This week, the Northeast Independent School District and the Eating Disorder Center at San Antonio are teaming up to help teach kids the dangers of "fat talk."
The program is being taught in conjunction with "Fat Talk Free Week" and is being presented to 6th graders during their health class.
"Fat talk" is when someone calls themselves fat or someone else fat.
Some 6th graders said they hear this talk all the time at school.
"A lot of people are calling people fat," said Hannah. "And they're saying they don't want to eat."
Kasi Howard, with the Eating Disorder Center at San Antonio, said their goal is to teach students the harmful impact this talk can have on someone.

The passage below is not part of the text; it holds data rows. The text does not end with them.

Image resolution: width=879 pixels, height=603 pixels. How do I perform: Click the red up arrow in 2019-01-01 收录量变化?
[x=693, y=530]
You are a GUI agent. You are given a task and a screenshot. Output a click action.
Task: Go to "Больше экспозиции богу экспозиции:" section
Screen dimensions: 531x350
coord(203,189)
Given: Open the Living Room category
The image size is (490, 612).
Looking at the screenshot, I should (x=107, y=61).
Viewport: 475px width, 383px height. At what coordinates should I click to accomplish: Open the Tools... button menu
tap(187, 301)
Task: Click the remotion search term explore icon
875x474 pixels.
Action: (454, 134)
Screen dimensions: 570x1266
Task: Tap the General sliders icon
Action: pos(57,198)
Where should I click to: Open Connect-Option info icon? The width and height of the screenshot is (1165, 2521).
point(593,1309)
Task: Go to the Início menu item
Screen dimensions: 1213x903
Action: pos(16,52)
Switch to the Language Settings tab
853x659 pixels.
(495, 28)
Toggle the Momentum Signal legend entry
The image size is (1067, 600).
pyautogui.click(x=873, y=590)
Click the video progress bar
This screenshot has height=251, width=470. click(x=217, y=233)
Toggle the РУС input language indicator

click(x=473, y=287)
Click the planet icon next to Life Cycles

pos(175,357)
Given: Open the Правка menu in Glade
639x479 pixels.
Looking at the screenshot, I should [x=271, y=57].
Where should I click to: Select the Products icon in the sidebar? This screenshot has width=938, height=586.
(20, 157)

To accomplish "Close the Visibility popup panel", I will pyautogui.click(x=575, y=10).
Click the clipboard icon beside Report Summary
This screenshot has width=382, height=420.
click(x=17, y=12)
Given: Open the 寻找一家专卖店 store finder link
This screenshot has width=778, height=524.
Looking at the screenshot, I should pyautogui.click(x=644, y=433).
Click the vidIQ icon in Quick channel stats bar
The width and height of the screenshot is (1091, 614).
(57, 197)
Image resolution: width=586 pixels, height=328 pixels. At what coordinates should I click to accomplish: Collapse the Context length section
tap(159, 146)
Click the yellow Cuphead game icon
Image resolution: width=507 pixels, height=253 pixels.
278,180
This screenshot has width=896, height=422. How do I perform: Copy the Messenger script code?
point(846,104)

"I'm sadly surprised to hear how relevant it is to them," said Howard. "To hear the fat talk that they are hearing at their schools, to hear them say, 'I see girls not eating lunch.'"
Howard said through some interactive activities, they are trying to teach students to cut out all fat talk and to stop others from talking bad about themselves as well.
"I kind of feel bad that they feel that way about themselves, when I don't see them like that," said Thomas Vahalik, a 6th grader.
Howard said the negative effects of fat talk are serious and aside from low self-esteem and a negative body image, it could lead to an eating disorder or worse.
"We are really trying to get out the idea that thinner is not better," said Howard. "That there is not a thin ideal that you have to live up to, but as long as you are listening to your body (and) following your intuition, then you can be happy and healthy."